(WORK TO COMPLETE) Could you write the next part of the passage on plasma piR-hsa-120522 as a marker for non-small cell lung cancer, starting after its final sentence?

(EXTRACT TO READ)
=== Begin Enclosure ===

In the present invention, it has been first discovered that compared with individuals with benign nodules and those healthy, the expression level of piR-hsa-120522 in the plasma of patients with non-small cell lung cancer is significantly higher (P=0.048), indicating that detecting the expression level of piR-hsa-120522 in plasma can achieve the purpose of screening or diagnosing patients with non-small cell lung cancer, which is of great significance for effective screening or diagnosis of non-small cell lung cancer.

The screening or diagnostic kit provided in the present invention can quickly, efficiently, and accurately screen or diagnose patients with lung cancer (especially non-small cell lung cancer), providing a new choice for screening or diagnostic kits of lung cancer (especially non-small cell lung cancer).

=== End Enclosure ===

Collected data
=== Begin Enclosure ===

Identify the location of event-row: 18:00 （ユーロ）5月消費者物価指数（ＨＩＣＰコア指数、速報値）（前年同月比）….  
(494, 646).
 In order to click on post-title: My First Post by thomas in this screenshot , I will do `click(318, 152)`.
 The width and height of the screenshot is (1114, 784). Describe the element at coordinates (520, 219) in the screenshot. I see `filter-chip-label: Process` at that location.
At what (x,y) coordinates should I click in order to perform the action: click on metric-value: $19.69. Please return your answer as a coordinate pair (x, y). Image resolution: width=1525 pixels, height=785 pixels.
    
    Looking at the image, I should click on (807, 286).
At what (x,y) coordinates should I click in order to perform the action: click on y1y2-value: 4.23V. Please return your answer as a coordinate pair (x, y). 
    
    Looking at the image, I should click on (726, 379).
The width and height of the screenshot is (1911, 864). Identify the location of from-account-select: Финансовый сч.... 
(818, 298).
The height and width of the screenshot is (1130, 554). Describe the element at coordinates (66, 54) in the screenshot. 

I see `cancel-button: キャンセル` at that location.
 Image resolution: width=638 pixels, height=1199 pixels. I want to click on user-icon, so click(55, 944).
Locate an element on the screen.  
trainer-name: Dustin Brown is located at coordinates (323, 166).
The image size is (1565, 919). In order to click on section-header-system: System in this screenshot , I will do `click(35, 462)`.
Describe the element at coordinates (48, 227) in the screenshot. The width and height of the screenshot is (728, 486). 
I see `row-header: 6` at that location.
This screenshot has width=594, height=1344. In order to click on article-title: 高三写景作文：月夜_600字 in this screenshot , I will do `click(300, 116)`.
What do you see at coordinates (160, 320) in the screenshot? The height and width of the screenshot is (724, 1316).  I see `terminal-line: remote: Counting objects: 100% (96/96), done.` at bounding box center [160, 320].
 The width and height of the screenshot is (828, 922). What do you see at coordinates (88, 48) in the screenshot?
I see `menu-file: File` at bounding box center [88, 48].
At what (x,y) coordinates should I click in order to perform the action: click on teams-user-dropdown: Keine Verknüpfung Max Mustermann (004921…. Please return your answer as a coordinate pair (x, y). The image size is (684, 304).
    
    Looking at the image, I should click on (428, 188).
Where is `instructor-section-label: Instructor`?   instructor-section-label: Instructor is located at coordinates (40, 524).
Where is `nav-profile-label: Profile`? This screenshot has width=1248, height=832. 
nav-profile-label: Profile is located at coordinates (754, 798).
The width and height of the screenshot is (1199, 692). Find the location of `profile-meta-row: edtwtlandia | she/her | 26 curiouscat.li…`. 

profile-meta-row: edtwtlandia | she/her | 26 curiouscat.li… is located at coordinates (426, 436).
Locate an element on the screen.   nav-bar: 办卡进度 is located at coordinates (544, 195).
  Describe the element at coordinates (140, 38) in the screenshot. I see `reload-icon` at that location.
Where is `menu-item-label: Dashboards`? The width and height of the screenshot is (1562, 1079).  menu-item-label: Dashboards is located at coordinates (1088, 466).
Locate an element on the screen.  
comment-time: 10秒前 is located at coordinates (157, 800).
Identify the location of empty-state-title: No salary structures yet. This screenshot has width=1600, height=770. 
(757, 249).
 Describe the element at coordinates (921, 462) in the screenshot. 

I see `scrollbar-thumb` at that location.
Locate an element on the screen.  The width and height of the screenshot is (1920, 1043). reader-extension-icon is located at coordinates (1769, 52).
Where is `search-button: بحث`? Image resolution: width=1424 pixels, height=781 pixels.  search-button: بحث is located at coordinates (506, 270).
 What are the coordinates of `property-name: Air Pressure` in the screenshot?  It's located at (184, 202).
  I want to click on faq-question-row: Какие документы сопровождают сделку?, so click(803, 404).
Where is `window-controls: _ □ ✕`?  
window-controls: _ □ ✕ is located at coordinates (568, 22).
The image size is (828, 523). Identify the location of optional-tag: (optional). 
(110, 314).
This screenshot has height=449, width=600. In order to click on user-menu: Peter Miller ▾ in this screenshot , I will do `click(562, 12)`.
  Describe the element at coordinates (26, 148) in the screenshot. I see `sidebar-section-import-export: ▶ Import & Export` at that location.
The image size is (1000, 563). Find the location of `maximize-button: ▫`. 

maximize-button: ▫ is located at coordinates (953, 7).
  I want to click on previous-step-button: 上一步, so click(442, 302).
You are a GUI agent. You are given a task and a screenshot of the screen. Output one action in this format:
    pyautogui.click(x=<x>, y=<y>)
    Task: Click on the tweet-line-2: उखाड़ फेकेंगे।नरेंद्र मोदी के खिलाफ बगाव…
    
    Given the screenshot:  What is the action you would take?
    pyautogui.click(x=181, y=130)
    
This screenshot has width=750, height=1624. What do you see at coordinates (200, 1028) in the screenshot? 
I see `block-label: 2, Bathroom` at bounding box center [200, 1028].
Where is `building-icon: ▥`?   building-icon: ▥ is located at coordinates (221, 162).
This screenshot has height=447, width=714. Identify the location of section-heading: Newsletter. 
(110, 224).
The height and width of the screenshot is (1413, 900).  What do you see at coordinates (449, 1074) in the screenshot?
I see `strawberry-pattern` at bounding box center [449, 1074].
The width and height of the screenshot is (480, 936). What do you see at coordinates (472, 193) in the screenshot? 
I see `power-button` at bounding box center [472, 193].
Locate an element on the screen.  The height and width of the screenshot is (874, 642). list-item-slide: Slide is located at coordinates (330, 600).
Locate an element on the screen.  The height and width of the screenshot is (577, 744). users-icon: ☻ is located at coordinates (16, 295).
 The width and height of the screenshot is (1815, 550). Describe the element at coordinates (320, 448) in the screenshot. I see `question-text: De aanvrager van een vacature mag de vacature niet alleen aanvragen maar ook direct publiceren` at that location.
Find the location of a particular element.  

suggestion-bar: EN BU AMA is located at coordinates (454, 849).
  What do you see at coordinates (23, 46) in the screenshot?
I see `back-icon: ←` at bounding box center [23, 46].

=== End Enclosure ===

(OUTPUT OF THE TASK)
Obviously, based on the above content of the present invention, according to the common technical knowledge and the conventional means in the field, other various modifications, alternations, or changes can further be made, without department from the above basic technical spirits.

With reference to the following specific examples, the above content of the present invention is further illustrated. But it should not be construed that the scope of the above subject matter of the present invention is limited to the following examples. The techniques realized based on the above content of the present invention are all within the scope of the present invention.

DESCRIPTION OF FIGURES

FIG. 1. ROC curves for detecting the expression levels of piR-hsa-120522 in the plasma of patients with non-small cell lung cancer and precancerous lesions, as well as individuals with benign nodules and those healthy.

FIG. 2. ROC curves for detecting the expression levels of piR-hsa-120522 in the plasma of patients with non-small cell lung cancer and precancerous lesions, as well as individuals with benign nodules.

FIG. 3. ROC curves for detecting the expression levels of piR-hsa-120522 in the plasma of patients with non-small cell lung cancer, as well as individuals with benign nodules and those healthy.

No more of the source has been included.